» **CONSIGNES**:
a) Recopiez la partie de l'article sur l'esclavage en Mauritanie qui commence par les mots contenant « Le rôle primaire » et se termine par « et la transparence. », en substituant « engagement » à « plaidoyer ».
b) Poursuivez l'article sur l'esclavage en Mauritanie à partir de l'endroit où il s'arrête.

» **TEXTE FOURNI**:
****************
La question de l’esclavage en Mauritanie : Des progrès significatifs reconnus par la communauté internationale

Par Bakari Gueye

La Mauritanie a fait des pas importants dans la lutte contre l’esclavage et ses séquelles et ce malgré le tintamarre savamment entretenu par certaines organisations non gouvernementales qui utilisent cette question à des fins mercantiles, comme un fonds de commerce.

Ces progrès se sont traduits par la classification de la Commission Nationale des Droits de l’Homme (CNDH) et ses relations avec les organes internationaux et régionaux des droits de l’homme. En effet, l’accréditation de la CNDH a été annoncée dans l’ordre « A » par le Comité international d’accréditation en décembre 2020 par l’Alliance mondiale des institutions nationales des droits de l’homme ; et ce en reconnaissance des efforts qu’elle a déployés dans le cadre de son adhésion aux Principes de Paris et de la mise en œuvre des recommandations qui lui ont été faites.Ce statut lui permet, entre autres, de participer aux travaux des institutions internationales des droits de l’homme et des organes de décision liés aux institutions nationales des droits de l’homme et de participer pleinement aux travaux de la communauté internationale visant à respecter les droits fondamentaux de l’homme.Il convient également de noter que la CNDH mène ses travaux depuis des années selon une nouvelle approche stratégique et pratique qui, de l’avis de ses partenaires, a abouti à des résultats probants.

Une nouvelle approche qui porte ses fruits

Le rôle primaire de la CNDH est de promouvoir et de mener d’une manière constante un plaidoyer en faveur de la consécration des droits de l’homme, souligne le magistrat Sidi Mohamed Ould Cheina.La nouvelle vision de la Commission nationale des droits de l’homme (CNDH) sur la question de l’esclavage est fondée sur l’ouverture, la concertation et la transparence.
****************
» **EXTRAITS DE DONNÉES**:
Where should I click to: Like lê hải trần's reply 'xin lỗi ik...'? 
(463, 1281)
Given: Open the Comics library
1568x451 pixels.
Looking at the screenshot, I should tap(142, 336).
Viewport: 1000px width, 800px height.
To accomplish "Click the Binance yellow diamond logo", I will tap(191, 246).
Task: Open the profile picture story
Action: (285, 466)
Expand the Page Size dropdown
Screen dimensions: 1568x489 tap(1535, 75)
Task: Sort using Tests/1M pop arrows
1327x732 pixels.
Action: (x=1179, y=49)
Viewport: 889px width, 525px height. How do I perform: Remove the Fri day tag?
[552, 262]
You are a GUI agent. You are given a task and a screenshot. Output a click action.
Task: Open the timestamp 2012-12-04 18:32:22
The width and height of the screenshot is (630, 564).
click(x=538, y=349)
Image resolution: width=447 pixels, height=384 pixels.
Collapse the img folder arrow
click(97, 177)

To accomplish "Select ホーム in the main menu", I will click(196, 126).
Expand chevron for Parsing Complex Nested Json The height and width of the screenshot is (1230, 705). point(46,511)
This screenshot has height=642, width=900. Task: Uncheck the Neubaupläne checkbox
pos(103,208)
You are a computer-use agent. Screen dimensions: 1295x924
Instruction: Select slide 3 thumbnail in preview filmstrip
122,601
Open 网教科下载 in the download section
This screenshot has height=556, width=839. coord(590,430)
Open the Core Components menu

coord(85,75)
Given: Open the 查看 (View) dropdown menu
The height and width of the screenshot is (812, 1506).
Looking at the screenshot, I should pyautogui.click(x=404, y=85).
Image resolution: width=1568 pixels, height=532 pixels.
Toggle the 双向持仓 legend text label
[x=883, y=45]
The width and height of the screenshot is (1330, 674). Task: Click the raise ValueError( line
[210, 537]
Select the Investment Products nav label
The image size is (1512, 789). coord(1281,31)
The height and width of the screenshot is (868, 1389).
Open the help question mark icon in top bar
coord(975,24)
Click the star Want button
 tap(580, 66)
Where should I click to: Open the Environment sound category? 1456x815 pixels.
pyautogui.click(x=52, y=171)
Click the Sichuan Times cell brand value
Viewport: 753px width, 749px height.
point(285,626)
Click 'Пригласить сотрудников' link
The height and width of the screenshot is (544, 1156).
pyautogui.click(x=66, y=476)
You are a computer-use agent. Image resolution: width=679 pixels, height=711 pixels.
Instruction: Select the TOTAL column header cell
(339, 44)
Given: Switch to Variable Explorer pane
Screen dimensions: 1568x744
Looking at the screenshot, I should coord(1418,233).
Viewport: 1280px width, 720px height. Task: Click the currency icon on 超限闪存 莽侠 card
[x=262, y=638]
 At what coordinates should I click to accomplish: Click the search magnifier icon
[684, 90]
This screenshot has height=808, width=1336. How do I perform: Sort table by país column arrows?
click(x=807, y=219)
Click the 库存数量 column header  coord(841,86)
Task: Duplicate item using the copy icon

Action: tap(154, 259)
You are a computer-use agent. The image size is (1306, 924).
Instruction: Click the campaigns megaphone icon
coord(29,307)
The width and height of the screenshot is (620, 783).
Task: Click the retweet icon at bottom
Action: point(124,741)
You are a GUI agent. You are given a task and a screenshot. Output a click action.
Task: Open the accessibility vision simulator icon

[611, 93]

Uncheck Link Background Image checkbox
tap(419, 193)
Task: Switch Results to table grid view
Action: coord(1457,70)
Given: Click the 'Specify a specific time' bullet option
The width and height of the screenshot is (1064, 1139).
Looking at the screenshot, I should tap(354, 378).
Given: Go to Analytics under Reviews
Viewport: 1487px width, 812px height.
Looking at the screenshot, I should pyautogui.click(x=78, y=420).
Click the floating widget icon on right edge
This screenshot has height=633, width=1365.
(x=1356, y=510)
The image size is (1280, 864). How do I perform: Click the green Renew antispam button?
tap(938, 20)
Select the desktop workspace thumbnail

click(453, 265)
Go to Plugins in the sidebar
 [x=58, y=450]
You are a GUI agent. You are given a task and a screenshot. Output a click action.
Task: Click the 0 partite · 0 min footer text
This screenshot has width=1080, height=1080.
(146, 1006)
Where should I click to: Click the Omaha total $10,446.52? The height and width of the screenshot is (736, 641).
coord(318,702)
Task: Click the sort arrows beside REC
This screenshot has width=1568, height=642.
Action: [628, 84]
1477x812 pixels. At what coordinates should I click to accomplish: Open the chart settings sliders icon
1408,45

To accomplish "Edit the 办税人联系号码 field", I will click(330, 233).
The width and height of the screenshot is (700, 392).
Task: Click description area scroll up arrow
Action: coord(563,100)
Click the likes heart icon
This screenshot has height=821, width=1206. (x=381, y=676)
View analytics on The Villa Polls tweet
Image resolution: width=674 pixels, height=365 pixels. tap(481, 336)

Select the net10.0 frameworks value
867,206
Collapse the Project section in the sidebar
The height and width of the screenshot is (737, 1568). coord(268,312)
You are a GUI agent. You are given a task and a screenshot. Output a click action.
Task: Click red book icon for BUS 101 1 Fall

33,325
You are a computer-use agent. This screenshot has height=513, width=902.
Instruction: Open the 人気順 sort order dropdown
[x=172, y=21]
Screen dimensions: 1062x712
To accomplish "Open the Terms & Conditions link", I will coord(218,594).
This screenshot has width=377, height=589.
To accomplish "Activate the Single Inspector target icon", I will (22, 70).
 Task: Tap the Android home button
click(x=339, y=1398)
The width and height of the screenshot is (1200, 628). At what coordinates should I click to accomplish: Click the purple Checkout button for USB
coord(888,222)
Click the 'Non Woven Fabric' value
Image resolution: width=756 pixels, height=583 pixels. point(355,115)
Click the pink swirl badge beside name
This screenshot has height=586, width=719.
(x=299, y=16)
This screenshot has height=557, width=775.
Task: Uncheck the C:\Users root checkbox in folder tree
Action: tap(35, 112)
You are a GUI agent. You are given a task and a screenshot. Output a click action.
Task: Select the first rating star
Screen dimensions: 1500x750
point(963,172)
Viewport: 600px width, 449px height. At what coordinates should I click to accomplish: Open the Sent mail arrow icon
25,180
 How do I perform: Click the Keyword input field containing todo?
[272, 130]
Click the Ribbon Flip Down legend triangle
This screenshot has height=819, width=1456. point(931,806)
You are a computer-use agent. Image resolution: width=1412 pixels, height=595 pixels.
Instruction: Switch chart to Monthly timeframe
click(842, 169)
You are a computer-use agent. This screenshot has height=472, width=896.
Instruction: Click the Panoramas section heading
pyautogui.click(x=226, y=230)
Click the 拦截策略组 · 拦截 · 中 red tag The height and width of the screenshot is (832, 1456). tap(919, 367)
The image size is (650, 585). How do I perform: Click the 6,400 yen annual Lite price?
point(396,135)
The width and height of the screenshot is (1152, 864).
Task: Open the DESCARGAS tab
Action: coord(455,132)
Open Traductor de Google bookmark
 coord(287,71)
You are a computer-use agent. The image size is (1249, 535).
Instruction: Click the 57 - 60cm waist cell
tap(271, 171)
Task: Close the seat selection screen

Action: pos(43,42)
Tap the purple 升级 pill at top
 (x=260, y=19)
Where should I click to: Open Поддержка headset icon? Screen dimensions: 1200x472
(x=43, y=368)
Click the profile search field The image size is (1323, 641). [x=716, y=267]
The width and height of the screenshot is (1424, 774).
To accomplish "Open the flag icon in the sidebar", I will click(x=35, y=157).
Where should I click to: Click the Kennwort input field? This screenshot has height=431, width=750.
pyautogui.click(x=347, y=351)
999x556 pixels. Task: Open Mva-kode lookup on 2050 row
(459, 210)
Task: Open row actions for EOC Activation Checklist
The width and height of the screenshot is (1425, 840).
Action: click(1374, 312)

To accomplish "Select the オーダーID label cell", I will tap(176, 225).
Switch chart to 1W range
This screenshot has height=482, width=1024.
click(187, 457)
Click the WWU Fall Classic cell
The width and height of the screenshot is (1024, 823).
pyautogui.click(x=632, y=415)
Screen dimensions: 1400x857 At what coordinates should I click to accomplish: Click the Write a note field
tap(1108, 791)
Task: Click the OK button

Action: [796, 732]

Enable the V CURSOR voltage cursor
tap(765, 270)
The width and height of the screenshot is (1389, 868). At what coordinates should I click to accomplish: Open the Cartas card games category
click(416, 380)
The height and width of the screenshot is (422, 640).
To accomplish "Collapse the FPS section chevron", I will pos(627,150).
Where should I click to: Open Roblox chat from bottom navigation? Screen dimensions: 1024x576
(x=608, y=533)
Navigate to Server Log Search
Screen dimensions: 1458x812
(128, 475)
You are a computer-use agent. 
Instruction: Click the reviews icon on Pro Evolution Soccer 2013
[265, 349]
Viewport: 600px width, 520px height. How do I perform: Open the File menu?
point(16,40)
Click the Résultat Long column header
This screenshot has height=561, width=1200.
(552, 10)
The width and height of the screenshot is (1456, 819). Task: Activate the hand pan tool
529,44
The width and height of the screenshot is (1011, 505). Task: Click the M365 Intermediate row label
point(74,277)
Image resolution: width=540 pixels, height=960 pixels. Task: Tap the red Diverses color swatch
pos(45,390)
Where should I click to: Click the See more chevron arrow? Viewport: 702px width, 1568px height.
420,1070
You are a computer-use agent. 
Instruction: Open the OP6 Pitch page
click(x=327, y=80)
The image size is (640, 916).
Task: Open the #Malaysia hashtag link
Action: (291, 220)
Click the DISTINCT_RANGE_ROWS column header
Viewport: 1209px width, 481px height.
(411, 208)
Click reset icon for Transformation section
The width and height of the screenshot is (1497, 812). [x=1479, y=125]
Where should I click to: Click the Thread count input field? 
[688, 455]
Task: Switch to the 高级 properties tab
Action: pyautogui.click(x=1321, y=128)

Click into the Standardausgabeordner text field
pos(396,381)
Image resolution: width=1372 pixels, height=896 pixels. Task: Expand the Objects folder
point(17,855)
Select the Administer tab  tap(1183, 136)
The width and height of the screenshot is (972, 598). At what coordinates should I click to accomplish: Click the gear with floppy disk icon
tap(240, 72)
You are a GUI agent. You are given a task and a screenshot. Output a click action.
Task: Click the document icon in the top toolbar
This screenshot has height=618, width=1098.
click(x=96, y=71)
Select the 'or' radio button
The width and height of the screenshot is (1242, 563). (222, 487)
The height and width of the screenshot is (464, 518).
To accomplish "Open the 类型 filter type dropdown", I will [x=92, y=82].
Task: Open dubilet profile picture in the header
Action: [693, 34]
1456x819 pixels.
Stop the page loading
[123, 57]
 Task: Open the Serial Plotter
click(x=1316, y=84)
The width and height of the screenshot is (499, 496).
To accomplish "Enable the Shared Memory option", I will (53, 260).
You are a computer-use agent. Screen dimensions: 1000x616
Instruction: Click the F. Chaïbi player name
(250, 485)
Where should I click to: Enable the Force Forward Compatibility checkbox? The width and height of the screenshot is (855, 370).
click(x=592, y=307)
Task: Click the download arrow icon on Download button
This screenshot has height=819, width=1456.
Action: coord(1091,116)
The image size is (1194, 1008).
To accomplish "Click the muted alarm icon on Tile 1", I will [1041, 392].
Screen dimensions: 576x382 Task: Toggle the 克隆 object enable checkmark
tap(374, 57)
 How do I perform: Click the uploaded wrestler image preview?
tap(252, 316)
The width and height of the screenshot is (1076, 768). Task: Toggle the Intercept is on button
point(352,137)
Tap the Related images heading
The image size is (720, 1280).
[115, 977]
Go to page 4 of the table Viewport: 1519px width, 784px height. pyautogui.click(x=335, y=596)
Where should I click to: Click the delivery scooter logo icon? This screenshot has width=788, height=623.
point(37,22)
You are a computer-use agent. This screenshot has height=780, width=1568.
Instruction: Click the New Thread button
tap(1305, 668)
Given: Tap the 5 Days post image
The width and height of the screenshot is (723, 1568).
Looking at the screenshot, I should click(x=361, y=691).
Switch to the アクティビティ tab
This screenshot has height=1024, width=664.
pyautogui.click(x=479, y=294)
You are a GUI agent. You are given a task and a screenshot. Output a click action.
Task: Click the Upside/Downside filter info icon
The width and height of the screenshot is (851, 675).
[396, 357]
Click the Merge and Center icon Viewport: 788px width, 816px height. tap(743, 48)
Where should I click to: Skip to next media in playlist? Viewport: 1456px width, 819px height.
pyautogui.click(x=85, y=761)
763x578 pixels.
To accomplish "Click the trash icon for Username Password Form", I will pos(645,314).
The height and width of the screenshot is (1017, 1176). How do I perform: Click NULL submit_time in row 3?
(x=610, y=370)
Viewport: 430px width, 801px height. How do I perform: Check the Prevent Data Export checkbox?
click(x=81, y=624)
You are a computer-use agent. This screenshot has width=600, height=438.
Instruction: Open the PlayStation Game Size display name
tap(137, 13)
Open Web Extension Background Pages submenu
****************
» **RÉSULTATS PAR CONSIGNE**:
a)
Le rôle primaire de la CNDH est de promouvoir et de mener d’une manière constante un engagement en faveur de la consécration des droits de l’homme, souligne le magistrat Sidi Mohamed Ould Cheina.La nouvelle vision de la Commission nationale des droits de l’homme (CNDH) sur la question de l’esclavage est fondée sur l’ouverture, la concertation et la transparence.

b)
En plus de la vaste campagne de sensibilisation et de vulgarisation menée l’été 2019, la CNDH a pris une décision importante qui consiste à faire ses propres investigations sur place toutes les fois qu’un cas d’esclavage présumé est signalé par une ONG. Une enquête judiciaire est immédiatement déclenchée par la gendarmerie et les autorités judiciaires.

La CNDH a ainsi adopté une nouvelle approche pour le traitement des questions liées à l’esclavage et ses séquelles.

En vertu de cette nouvelle approche la commission s’est engagée à traiter l’esclavage, loin des discussions stériles, et à travailler sur la transformation de la discussion sur ce sujet en un travail de terrain qui conduirait à l’élimination de ce phénomène.

Dans ce contexte, la CNDH a organisé des campagnes qui ont sillonné différentes régions du pays depuis novembre 2019 afin de se mobiliser sous le slogan « Tournons la page de l’esclavage ».

La première a sillonné l’ensemble du territoire national pour vulgariser et sensibiliser les populations et les autorités sur la nécessité d’appliquer l’arsenal juridique complet et exemplaire dans la sous région.

La deuxième campagne était consacrée au mécanisme d’investigation et d’enquête sur les cas d’esclavage déclarés et ce avec l’appui technique du Bureau du haut commissariat des Nations Unies aux droits de l’homme.

La troisième caravane vise à vulgariser le mécanisme de plaintes renforcé par le partenariat avec la coopération allemande GIZ pour les logiciels, par l’Union Européenne et le bureau du Haut Commissariat des Nations Unies aux droits de l’Homme pour ce qui concerne la mise en place de points focaux régionaux ainsi que la délégation de Nouadhibou.

S’ajoute à ce mécanisme de plaintes renforcé de la CNDH le numéro vert accessible à l’ensemble des citoyens pour dénoncer et signaler tout cas d’esclavage constaté dans leur entourage où qu’ils se trouvent.

Ces campagnes ont impliqués l’ensemble des partenaires y compris  les diplomates tels que l’ambassadrice de la République Fédérale d’Allemagne, l’ambassadrice des États Unis d’Amérique, l’ambassadeur de France, l’ambassadeur chef de la délégation de l’Union Européenne et le représentant du Bureau du Haut Commissariat des Nations Unies aux droits de l’Homme qui ont pris part à certaines  étapes de ces caravanes.

Durant ces campagnes, la Commission a véhiculé largement le message et assuré à tous que l’esclavage était devenu, selon la loi mauritanienne, un crime contre l’humanité.

En effet, l’arsenal juridique mauritanien consacre le droit de l’individu, quel qu’il soit, au respect de sa dignité et interdit toute forme d’exploitation.

Et grâce à cet arsenal juridique, de tribunaux compétents, et la mobilisation des acteurs concernés, tels que la CNDH et les organisations de défense des droits de l’homme, de grands pas ont été franchis. Il ne reste plus que des efforts concertés pour résoudre le problème avec fermeté et sérieux.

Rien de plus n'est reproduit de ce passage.